Peppermint tea: Tea is also an option. Peppermint tea in particular can be a helpful addition to your morning. It can be soothing as well as relaxing. If you find that you feel stressed, anxious, or restless in the morning, try a cup. It may be that peppermint tea will help to calm those nerves before you start your day. Due to its refreshing nature, peppermint has also been known to provide some relief from mental exhaustion. It stimulates mental activity and can help clear the mind, thus helping to get rid of morning grogginess.
Cardio: Now that you are properly hydrated, it’s time to really get moving. Cardio is a great way tp get your heart pumping and blood flowing, increasing the amount of oxygen in the blood and moving it throughout your whole body. There are lots of cardio workouts that you can find online that require little space, so you won’t have to interact with the outside world until you are fully awake, energized, and ready to put your best self out there! That’s right, no gym required!

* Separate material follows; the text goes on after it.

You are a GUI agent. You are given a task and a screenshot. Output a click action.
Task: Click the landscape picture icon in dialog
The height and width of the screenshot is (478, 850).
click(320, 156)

Yoga/Pilates: Stretching is also a great way to improve the circulation in the morning, especially if you don’t think you have the energy or fitness level for a cardio workout. Yoga and pilates are two options, although there may be more. Yoga and pilates can help to reduce stress, as well as toning the muscles and adding flexibility. They are both a good choice for almost anybody of any fitness level because they are easy to modify.
Take a cold shower
If the previous options haven’t worked, then a cold shower is sure to do the trick. The entire shower doesn’t have to be cold, a quick 20 seconds of cold at the end of your shower should suffice. This can also help to increase circulation and oxygen in the bloodstream, leaving you more alert. If you find the idea of a cold shower too extreme, don’t be discouraged; you can start by simply using cool water. You may find your tolerance for the cold temperature will increase the more often you do it.
Eat a good breakfast
One of the reasons we feel tired and low on energy during the day is due to an inadequate diet. Remember, food is fuel. If you want to have energy, you have to eat food with enough healthy fat, protein and nutrients to sustain whatever it is you plan to do that day. Plan your breakfast ahead of time. If you have an especially active day ahead, make sure to adjust your caloric intake accordingly. If you need assistance in finding out how many calories you need, there are daily caloric intake calculators that you can find online.
Once you have finished, take a step outside. If you have good clean air, take a few deep and slow breaths, step forward and enjoy your day! Just imagine, a new life without caffeine really is possible.